土曜日の夜のコンサートや芝居の前後は 食事もゆっくりととりたいけれど、午後6時の開演はちゃんとした夕食をとるにははやくて、でも終演までなにも食べないのもおなかが空くし、ANAホテルはいつも混でいるし、アークヒルズに入っているお店もなんだか落ち着かないし、サントリーホール近辺はあんまり知らないし…。と迷っていると、六本木一丁目の改札出たすぐのところに美味しいパン屋さん「PAUL」(泉ガーデンタワー1F)があったので、喫茶室でオムレツを食べた。ゆったりとした時間を楽しむのは終演後にとって起きましょう。
  
 中村紘子 デビュー50周年記念リサイタル。50周年のプログラムは、中村紘子の”今”というVol.1と 1961年12月、東京文化会館での初リサイタルの再現プログラムのVol.2があり、今回は”今”を聴く。

 シューベルト: 4つの即興曲 op.90
 武満徹:リタニ-マイケル・ヴァイナーの追悼に-I.  アダージョ
 一柳慧:「雲の表情」I,II,III
 ショパン :ピアノ・ソナタ第2番 変ロ短調 op.35 「葬送」
 ショパン:ピアノ・ソナタ第3番 ロ短調 op.58

アンコールは
 ドビュッシー :『2つのアラベスク』から第1番
 グラナドス :アンダルーサ
 ブラームス :ハンガリー舞曲第1番 ト短調
 ショパン :幻想即興曲 嬰ハ短調 op.66

 繊細かつパワフルな演奏に魅了される。
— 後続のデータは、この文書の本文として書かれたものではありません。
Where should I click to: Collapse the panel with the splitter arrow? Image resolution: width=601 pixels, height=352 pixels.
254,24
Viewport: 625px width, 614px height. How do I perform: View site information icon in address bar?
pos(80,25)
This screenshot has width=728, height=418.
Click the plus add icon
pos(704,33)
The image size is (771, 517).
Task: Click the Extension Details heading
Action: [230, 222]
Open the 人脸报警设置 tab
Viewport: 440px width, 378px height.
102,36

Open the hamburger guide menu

アンコールとともに客席から花束が次々と贈られた。軽井沢の大賀ホールでもそうだったけれど最後に幻想即興曲を弾くなんて、すごいエネルギーだと思う。
 12月の、初リサイタルの再現プログラムのリサイタルにも行く予定。再現と言っても、もちろん”今”の中村さんが弾くわけだが、こういう試みはオシャレだなあ。

 終演後、ちょっとバーに寄りたくなったのだが、六本木一丁目なのにというか、六本木一丁目だからというか、気の利いたバーが思い浮かばず、結局吉祥寺のお店で飲んだ。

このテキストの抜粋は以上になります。